Facts About Global Food Insecurity
- There is more than enough food produced in the world today to feed all people sufficiently. So why do 815 million people go hungry every day? Food waste is a leading cause of food instability. Approximately one-third of the world’s food production is thrown away or lost due to poor farming practices.
- After steadily decreasing for over a decade, global hunger is on the rise. Global hunger affects approximately 11 percent of the global population today. This rise in global hunger has been attributed to a famine which struck a large part of Africa in 2017. It is important to note that many global famines and natural disasters often affect the parts of the world that are hit by food instability the hardest.
- Food insecurity has adverse effects on children. Stunted growth, a lack of nourishment leading to underdevelopment in children, is directly caused by food insecurity. Stunting affects nearly 155 million children under the age of five in the world today. This contrasts trends of child and adult obesity in first world countries, which highlights the need for a change in the way people look at food and the practices used when distributing food supplies.

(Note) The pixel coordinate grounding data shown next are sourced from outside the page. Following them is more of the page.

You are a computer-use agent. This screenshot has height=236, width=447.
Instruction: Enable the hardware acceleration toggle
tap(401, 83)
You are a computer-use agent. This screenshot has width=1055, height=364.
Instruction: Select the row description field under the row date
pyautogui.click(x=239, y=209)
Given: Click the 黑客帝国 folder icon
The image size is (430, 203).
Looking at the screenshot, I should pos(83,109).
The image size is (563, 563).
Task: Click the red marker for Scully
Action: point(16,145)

- Food insecurity and obesity coexist. In many countries, nutritious healthy foods are often scarce and therefore competition for them is high. Many people turn to easily obtained, calorie-dense foods that lead to obesity. An example of this is farmers turning to high calorie, less nutritious foods to preserve their healthy food crops for profits.

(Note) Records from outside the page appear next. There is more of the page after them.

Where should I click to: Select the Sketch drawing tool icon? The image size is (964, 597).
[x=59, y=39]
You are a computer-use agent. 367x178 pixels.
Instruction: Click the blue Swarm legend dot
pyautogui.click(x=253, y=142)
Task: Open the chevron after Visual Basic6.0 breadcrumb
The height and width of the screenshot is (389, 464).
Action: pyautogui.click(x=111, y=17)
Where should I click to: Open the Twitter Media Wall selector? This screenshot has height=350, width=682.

- Of all of the countries adversely affected by food insecurity, those most affected are areas involved in violent conflicts. Of the 815 million people experiencing food insecurity, nearly 500 million live in areas affected by conflict. Food supplies are often stolen under military protections or targets for strategic military actions when areas are in war times. This leads to food destruction and constant food insecurity in countries which often need food the most. This can be seen in many countries around the world today such as the Sudan regions of Africa, Syria, Lebanon, Iraq, Afghanistan, India, Libya and rural countries throughout Asia.
This issue is a growing problem in the world today. One of the largest challenges of today’s generation is figuring out a way to reliably feed the world’s ever-increasing population. Preventing food waste and changing agricultural practices will certainly be the first step to ending food insecurity worldwide. Preventing armed conflicts around the globe and providing nutritious food to the world’s youth will also be on the agenda for those facing food insecurity head-on. Those fighting this major issue have a long road and many challenges ahead in ending food insecurity around the globe.